Pennsylvanians are wondering if their state could become the next environmental ground zero after officials confirmed Tuesday that irresponsible drilling practices and a failed “blowout preventer” caused the June 3 blowout of a gas well in Clearfield County, Pennsylvania. Well operator EOG Resources uses controversial “fracking” techniques to harvest gas from the massive Marcellus Shale reserve, where the state has permitted thousands of wells.
No one was injured, but the busted well spewed highly-combustible natural gas and an estimated 35,000 gallons of wastewater that contaminated a nearby spring and stream, according to the Pennsylvania Department of Environmental Protection (DEP).
DEP Secretary John Hanger announced that an independent investigation confirmed that the incident was preventable and EOG Resources ignored industry standards by failing to install proper barriers in the well and hiring uncertified operators. Hanger also said that EOG Resources failed to alert emergency authorities until several hours after the blowout, which hindered the state’s response.
“Make no mistake, this could have been a catastrophic incident,” Hanger said. “Had the gas blowing out of this well ignited, the human cost would have been tragic, and had an explosion allowed this well to discharge wastewater for days or weeks, the environmental damage would have been significant.”
John Vittitow, an experienced petroleum engineer hired by the DEP to conduct the investigation, made an eerie comparison to the Deepwater Horizon disaster in the gulf as he described the failed blowout preventer that led to the incident. Vittitow said that EOG Resources only installed one pressure barrier during a well clean-out procedure, while industry standards call for at least two barriers in case of failure.
Hanger admitted that state regulations on well operations are broad and regulators would have to be “more prescriptive” to ensure that well operators use at least two barriers in the future.
Vittitow’s investigation also revealed that the C. C. Forbes operators lacked industry certifications that are mandatory in most companies.
The DEP fined EOG Resources and C. C. Forbes a total of $400,000 collectively, lifted a suspension on activities at the well and ordered the firms to follow nine procedural rules in the future. When asked why EOG Resources’ drilling license was not revoked, Hanger said that the order “had teeth,” and explained the company has the potential to be a “first class” natural gas producer as the state seeks to benefit from massive gas reserves in the Marcellus Shale formation.

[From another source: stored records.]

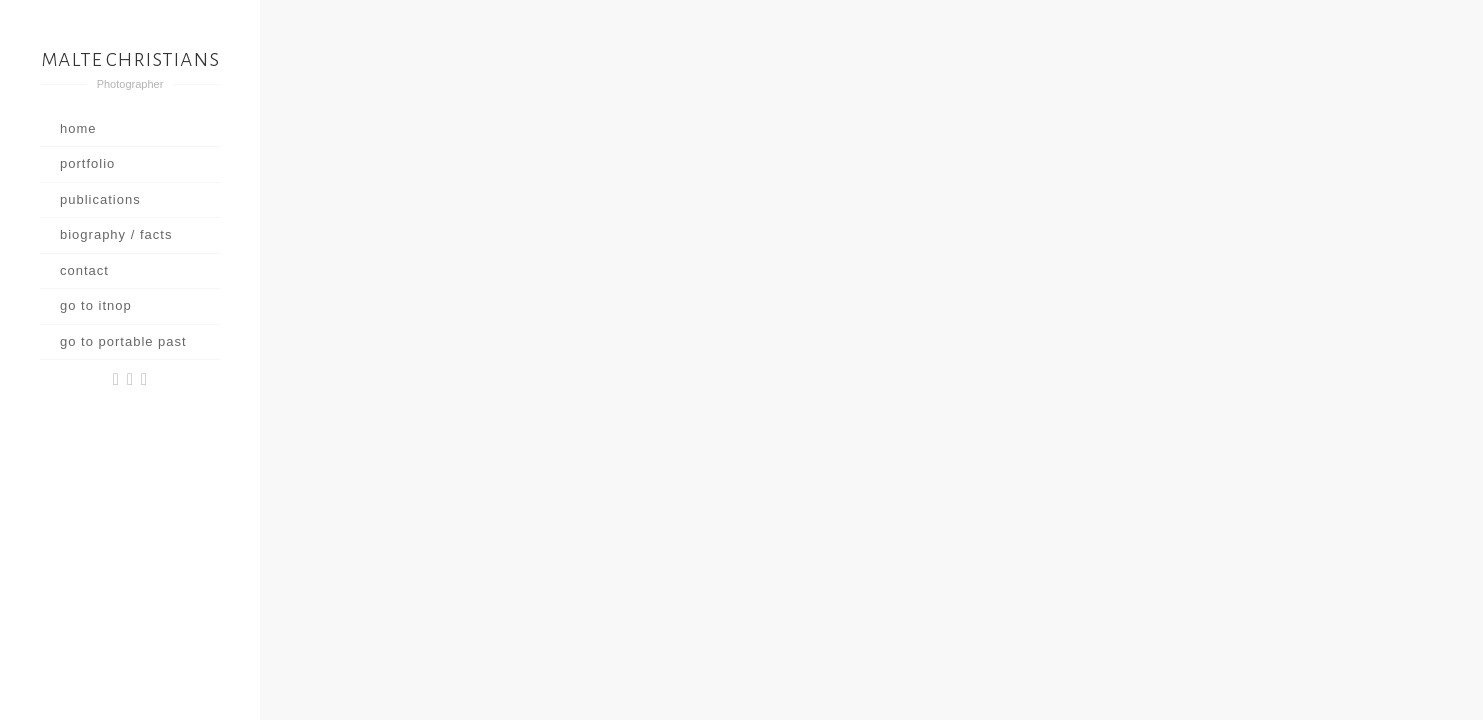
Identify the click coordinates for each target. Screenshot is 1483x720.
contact (84, 270)
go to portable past (123, 341)
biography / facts (116, 234)
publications (100, 199)
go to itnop (96, 305)
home (78, 128)
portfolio (87, 163)
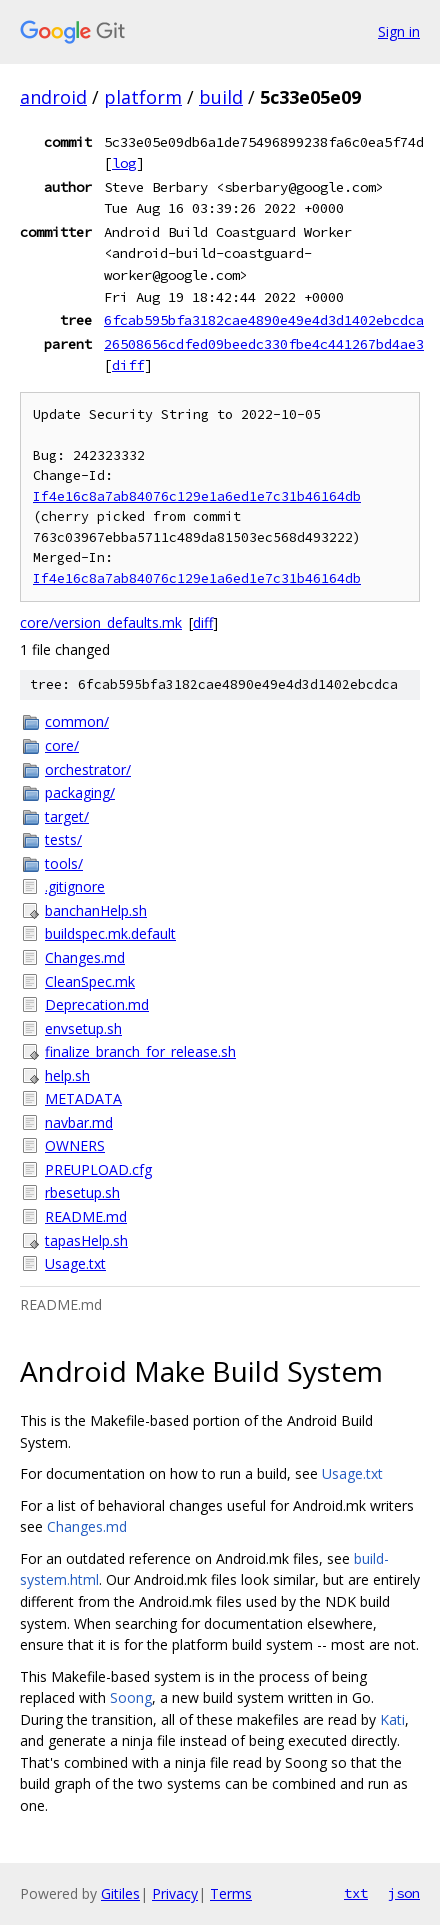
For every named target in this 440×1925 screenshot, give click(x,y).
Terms (231, 1893)
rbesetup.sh (82, 1192)
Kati (392, 1719)
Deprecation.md (97, 1004)
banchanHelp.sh (96, 910)
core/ (62, 745)
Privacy (175, 1893)
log (124, 163)
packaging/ (80, 792)
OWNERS (75, 1145)
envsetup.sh (83, 1028)
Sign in (399, 31)
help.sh (67, 1075)
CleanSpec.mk (90, 981)
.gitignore (75, 886)
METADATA (83, 1098)
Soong (131, 1697)
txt (356, 1893)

The Marcellus Shale, which spans hundreds of miles across Pennsylvania and New York, has become the battleground in a controversy over hydraulic fracturing, or fracking, which involves pumping a cocktail of liquids – some of them toxic – into the earth to force natural gas to the surface. Proponents claim fracking is an efficient way to take advantage of the massive amounts of clean energy to be found in the Marcellus Shale region and elsewhere, but researchers and environmentalists blame fracking for hundreds of instances of water contamination in Pennsylvania and across the country.

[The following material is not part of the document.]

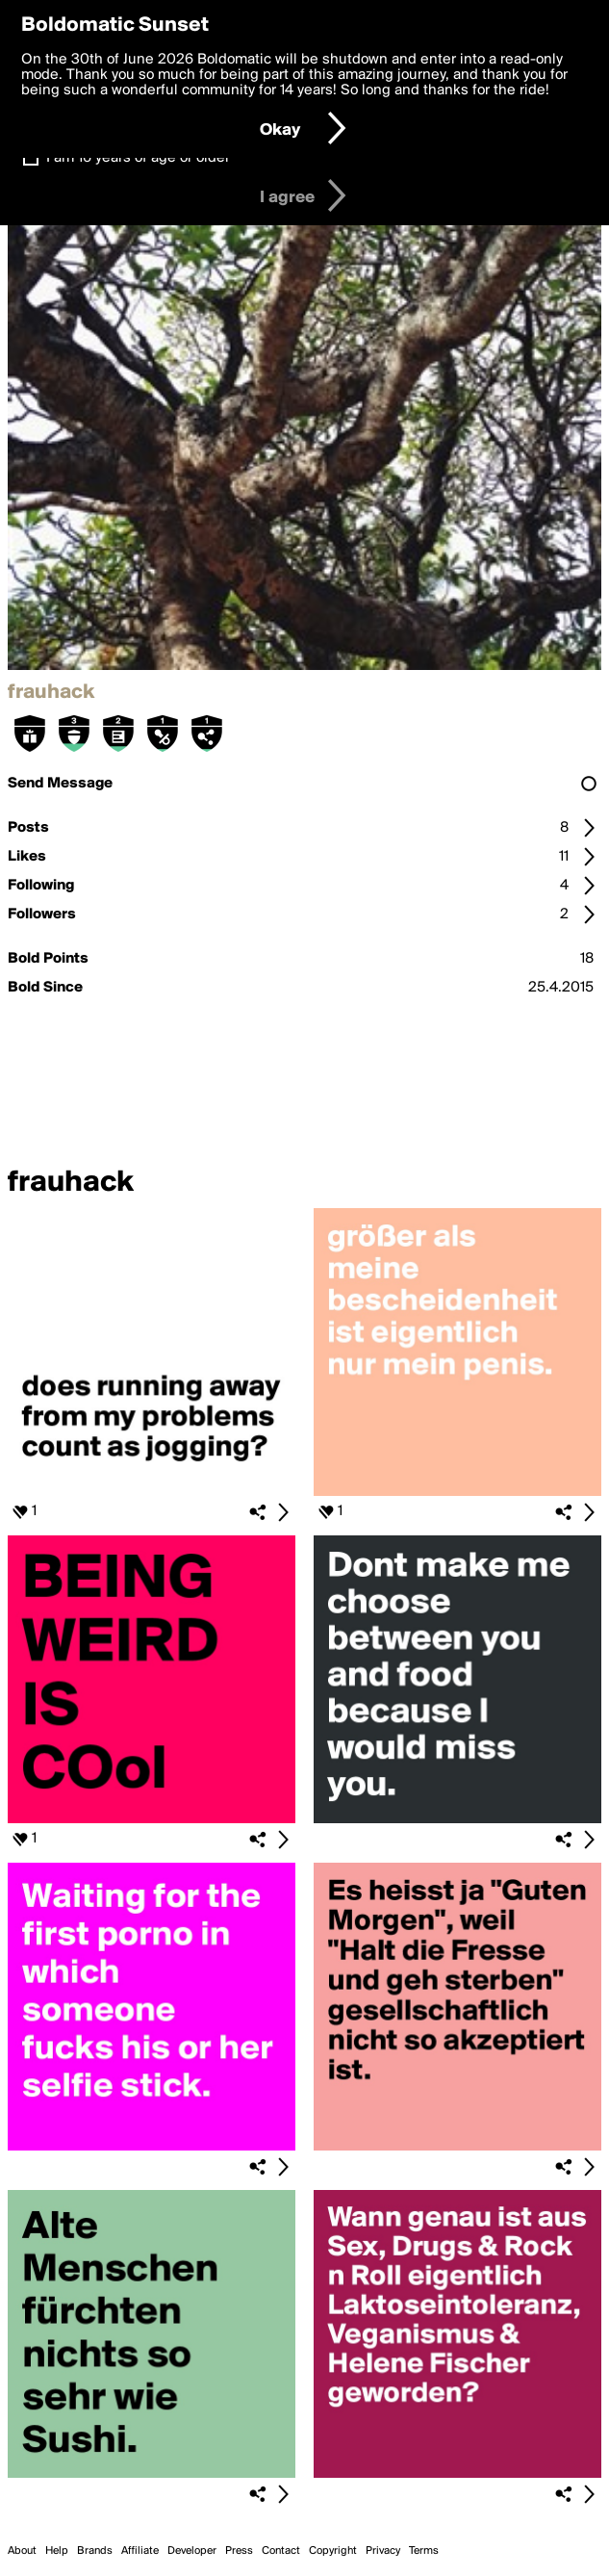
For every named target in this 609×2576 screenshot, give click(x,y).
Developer (191, 2551)
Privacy (383, 2551)
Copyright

EOG Resources operates 139 of its 297 active Pennsylvania wells in the Marcellus Shale formation, according to the DEP.
The public outcry against fracking and a Congressional mandate included in an appropriations bill last fall prompted the federal Environmental Protection Agency (EPA) to begin a massive scientific study on how the practice affects water supplies, according to ProPublica.

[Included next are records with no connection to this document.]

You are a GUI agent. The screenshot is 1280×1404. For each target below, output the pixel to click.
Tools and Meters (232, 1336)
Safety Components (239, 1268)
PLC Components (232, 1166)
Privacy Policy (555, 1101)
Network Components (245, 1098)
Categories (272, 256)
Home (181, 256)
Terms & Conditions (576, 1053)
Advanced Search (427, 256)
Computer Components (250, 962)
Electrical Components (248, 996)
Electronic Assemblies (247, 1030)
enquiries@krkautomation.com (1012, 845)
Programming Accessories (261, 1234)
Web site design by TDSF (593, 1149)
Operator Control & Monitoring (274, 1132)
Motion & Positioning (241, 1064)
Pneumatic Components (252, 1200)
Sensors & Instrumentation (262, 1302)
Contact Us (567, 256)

The EPA investigation, to be completed by 2012, could help push Congress to approve the FRAC Act, which was introduced into the House last year. The FRAC Act would allow the EPA to regulate fracking and demand that drilling companies reveal what chemicals they pump into the ground, information the industry often attempts to conceal as “trade secrets.” ProPublica recently reported that 50 House representatives have co-sponsored the act since last year.